Medieval monks, at a time when parchment was expensive and classical learning held cheap, simply took pumice stones and scrubbed the last copies of classical works from the page. …

In some cases “whole groups of classical works were deliberately selected to be deleted and overwritten in around AD 700, often with texts authored by [the fathers of the Church or by] legal texts that criticised or banned pagan literature”.

Pliny, Plautus, Cicero, Seneca, Virgil, Ovid, Lucan, Livy and many, many more: all were scrubbed away by the hands of believers.   The evidence from surviving manuscripts is clear: at some point, a hundred or so years after Christianity comes to power, the transcription of the classical texts collapses. From AD 550 to 750 the numbers copied plummeted.

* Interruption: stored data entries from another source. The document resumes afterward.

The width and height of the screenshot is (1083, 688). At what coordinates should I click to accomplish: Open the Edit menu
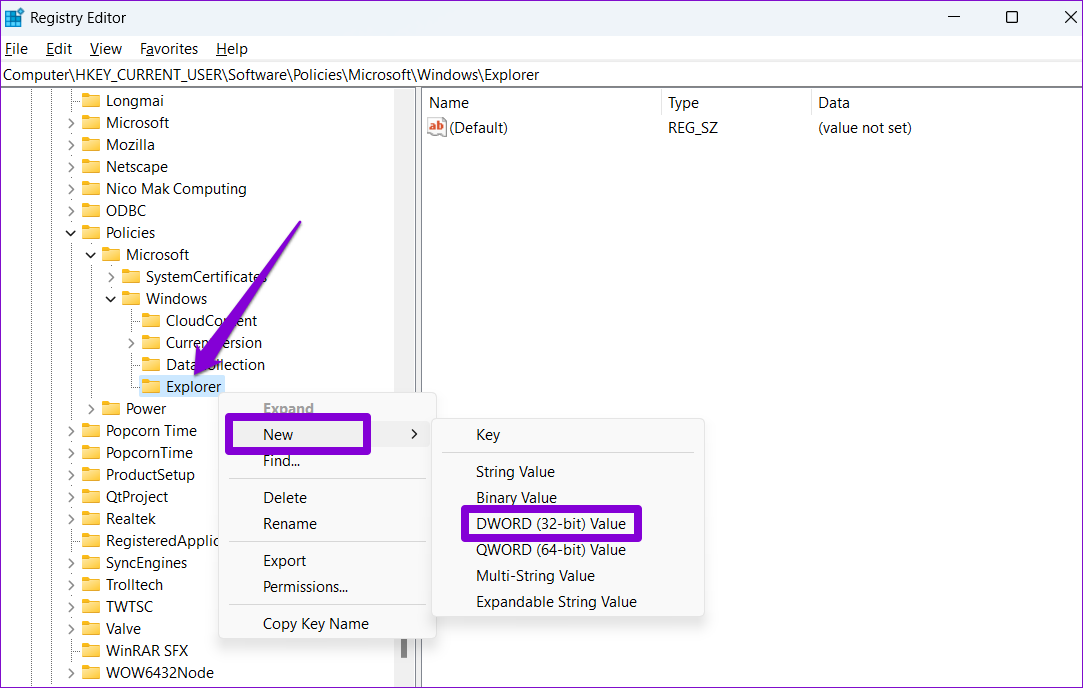59,48
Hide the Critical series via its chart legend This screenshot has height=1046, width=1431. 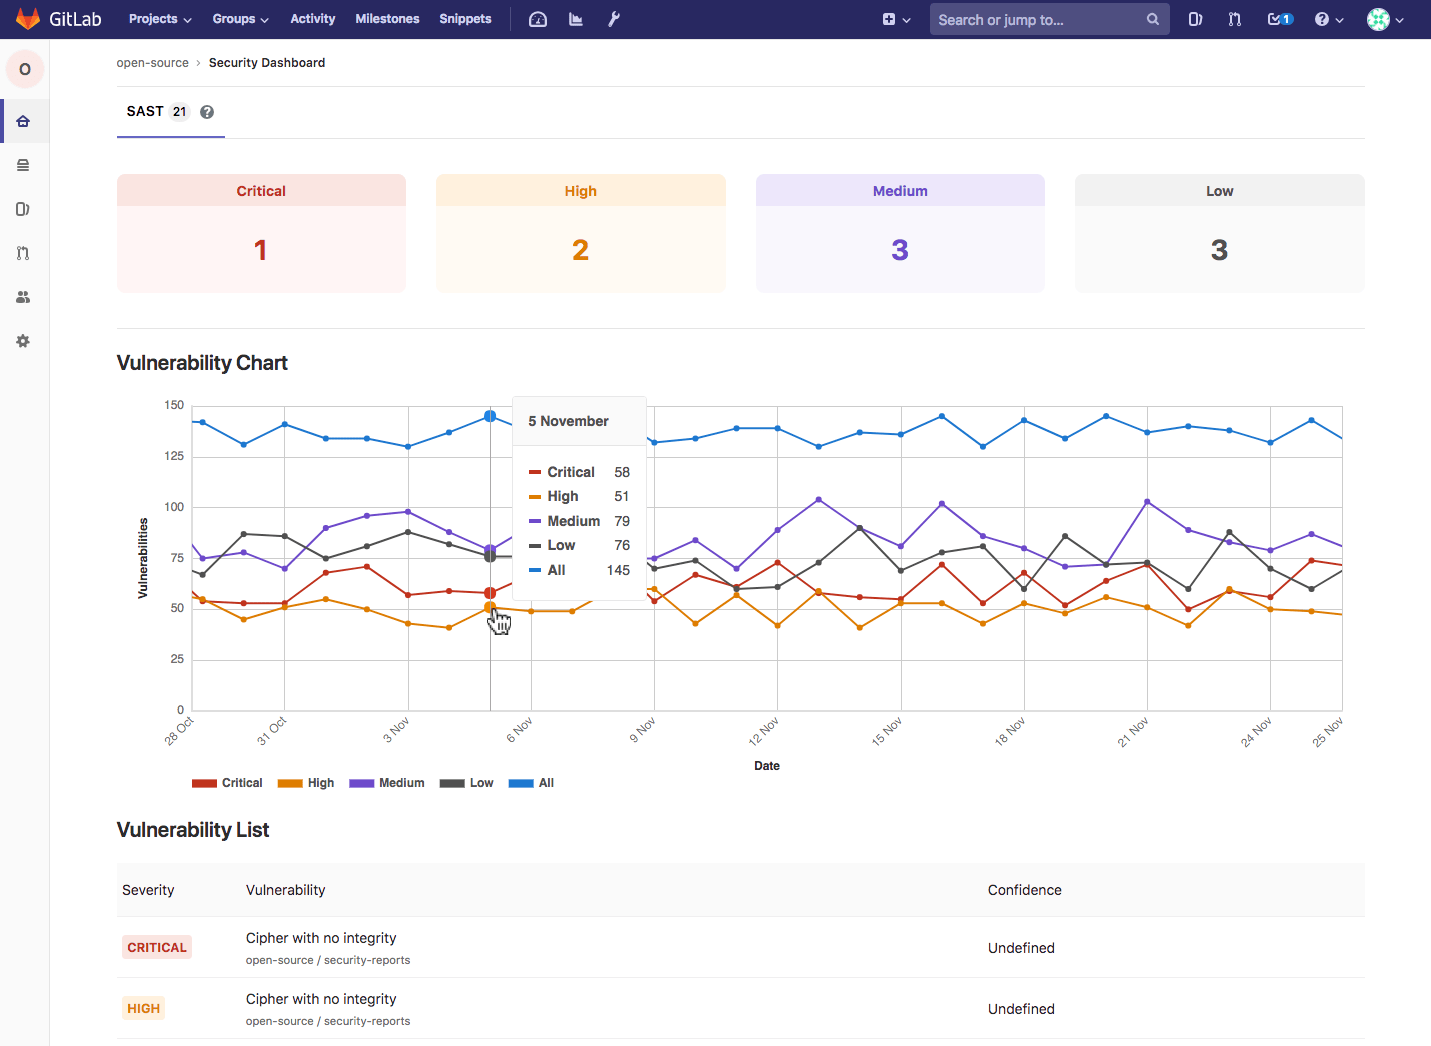(227, 782)
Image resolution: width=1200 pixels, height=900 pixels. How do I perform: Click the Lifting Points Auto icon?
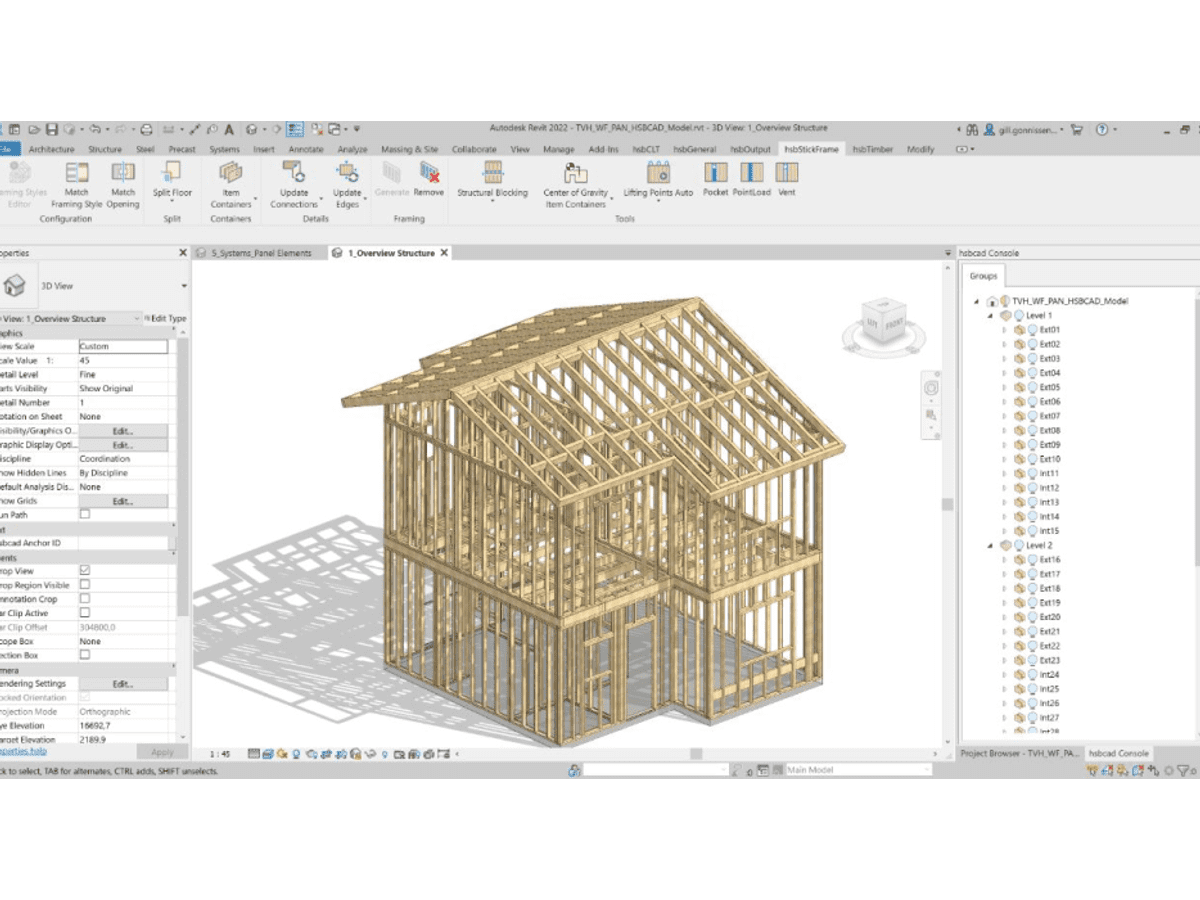pos(658,173)
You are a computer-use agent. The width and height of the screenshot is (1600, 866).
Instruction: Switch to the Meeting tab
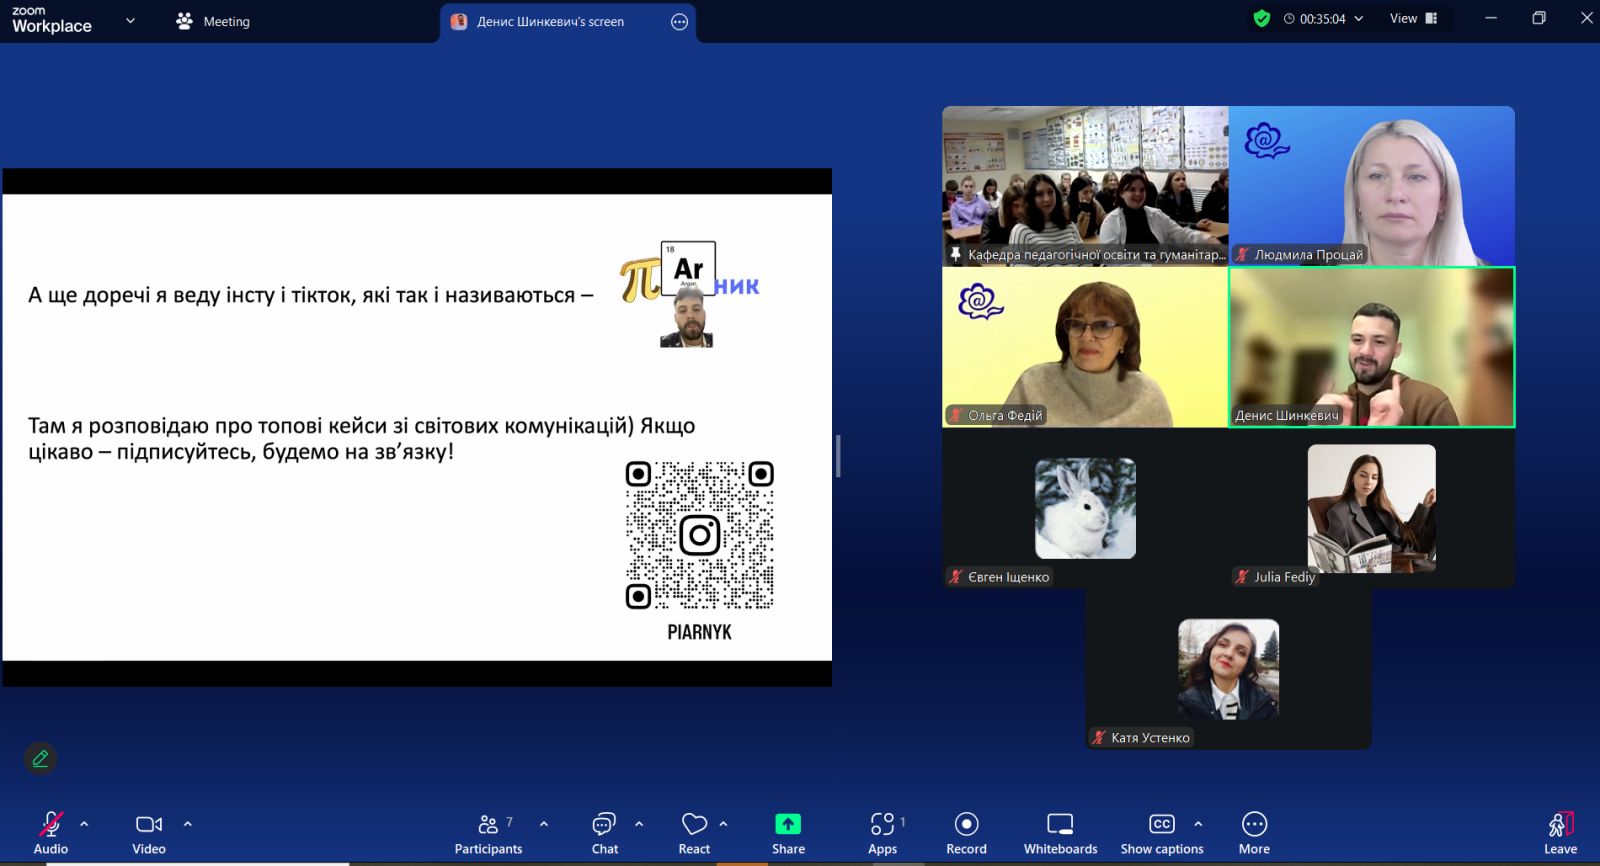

This is not, to be clear, an absolute collapse in copying: monasteries are still producing reams and reams of religious books. Bible after Bible, copy after copy of Augustine is made. And these works are vast. This was not about an absolute shortage of parchment; it was about a lack of interest verging on outright disgust for the ideas of a now-despised canon. The texts that suffer in this period are the texts of the wicked and sinful pagans.

From the entirety of the sixth century only “scraps” of two manuscripts by the satirical Roman poet Juvenal survive and mere “remnants” of two others, one by the Elder and one by the Younger Pliny.

From the next century there survives nothing save a single fragment of the poet Lucan.

From the start of the next century: nothing at all. Far from mourning the loss, Christians delighted in it. As John Chrysostom crowed, the writings “of the Greeks have all perished and are obliterated”.  He warmed to the theme in another sermon: “Where is Plato? Nowhere! Where Paul? In the mouths of all!”  …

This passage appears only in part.